MyState Online use has increased since its debut last year and will serve as the students’ portal. It will continue to display events, announcements, links and support services. Another perk is that students will be able to view open computers in labs without leaving their rooms. Students will also be able to customize their MyState Online.

The staff’s portal will be called Inside State.

“All schools are using it [the format],” Rames said. “We’re now figuring out how to use it properly.”

To make the new Web site superior to the old, new software was purchased so managing the site is easier, Adelaine said. New tools such as alerts will help web managers keep the site’s content updated. The new software also allows web managers to change the same information on multiple pages by changing it on one page.

Pages with bigger hits will transfer into the new Web site.
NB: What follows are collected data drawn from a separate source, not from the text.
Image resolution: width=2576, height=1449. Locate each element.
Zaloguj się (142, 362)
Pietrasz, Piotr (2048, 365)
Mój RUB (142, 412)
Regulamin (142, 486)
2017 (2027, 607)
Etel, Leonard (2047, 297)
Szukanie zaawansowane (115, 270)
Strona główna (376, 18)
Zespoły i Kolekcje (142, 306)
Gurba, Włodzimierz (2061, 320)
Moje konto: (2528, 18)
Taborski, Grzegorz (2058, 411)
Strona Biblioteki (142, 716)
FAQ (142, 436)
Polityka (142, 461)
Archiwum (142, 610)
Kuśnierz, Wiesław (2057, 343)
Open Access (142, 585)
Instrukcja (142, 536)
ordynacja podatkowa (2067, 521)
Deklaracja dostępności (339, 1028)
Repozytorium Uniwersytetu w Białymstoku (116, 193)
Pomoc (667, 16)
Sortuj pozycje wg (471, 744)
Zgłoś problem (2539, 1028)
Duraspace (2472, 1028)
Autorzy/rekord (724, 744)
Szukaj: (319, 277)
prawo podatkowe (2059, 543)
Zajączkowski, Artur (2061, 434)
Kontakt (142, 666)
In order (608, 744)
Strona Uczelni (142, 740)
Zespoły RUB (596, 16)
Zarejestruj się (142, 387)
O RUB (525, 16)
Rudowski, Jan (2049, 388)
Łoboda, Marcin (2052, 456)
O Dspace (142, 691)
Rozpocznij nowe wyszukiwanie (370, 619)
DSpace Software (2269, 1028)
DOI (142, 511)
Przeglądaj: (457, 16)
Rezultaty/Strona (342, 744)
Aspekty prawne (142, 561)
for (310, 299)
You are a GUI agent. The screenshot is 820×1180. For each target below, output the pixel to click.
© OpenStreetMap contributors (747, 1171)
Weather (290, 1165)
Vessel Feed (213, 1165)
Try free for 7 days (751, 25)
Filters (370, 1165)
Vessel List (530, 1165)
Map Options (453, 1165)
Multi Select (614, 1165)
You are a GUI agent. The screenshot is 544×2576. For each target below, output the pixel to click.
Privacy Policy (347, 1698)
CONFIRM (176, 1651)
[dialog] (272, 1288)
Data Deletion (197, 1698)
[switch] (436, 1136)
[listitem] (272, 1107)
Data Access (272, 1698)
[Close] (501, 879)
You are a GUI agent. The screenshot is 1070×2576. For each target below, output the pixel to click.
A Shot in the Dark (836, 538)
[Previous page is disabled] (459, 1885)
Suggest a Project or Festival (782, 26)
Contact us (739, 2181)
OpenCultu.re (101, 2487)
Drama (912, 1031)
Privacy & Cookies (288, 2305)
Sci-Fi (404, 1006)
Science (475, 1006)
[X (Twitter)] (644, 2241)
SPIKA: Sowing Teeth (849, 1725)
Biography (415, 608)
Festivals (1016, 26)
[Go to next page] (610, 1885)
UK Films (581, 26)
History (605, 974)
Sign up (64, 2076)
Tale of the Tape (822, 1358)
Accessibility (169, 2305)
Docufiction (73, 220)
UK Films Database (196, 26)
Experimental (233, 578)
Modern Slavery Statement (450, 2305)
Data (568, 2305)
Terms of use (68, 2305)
Admissions, financial aid and athletics are among those that will make the move.

Students also have elements they would like to see remain and some changes they want on the new site. “It’s not as easy to access things like teachers, links and Web sites for classes,” sophomore nursing major Libby Lemaster said about the current Web site. She would like the new Web site to be easier to navigate.

Other students, like Michelle Poskevhic, a third year nursing student and junior psychology major Whitney Christensen disagree. Both think the current Web site is easy to use and like the direct access to Web Advisor and the library.

Anita Brands, a senior English major, wants to see more updates on the new Web site and a calendar of events. She said since she and her friends live off campus, they are always searching upcoming events.

“I don’t think it’s interesting and flashy as it could be,” said Thomas Westman, a construction management sophomore who likes the look of

Nursing junior Melissa Flannery agrees the Web site should be “spiced up.”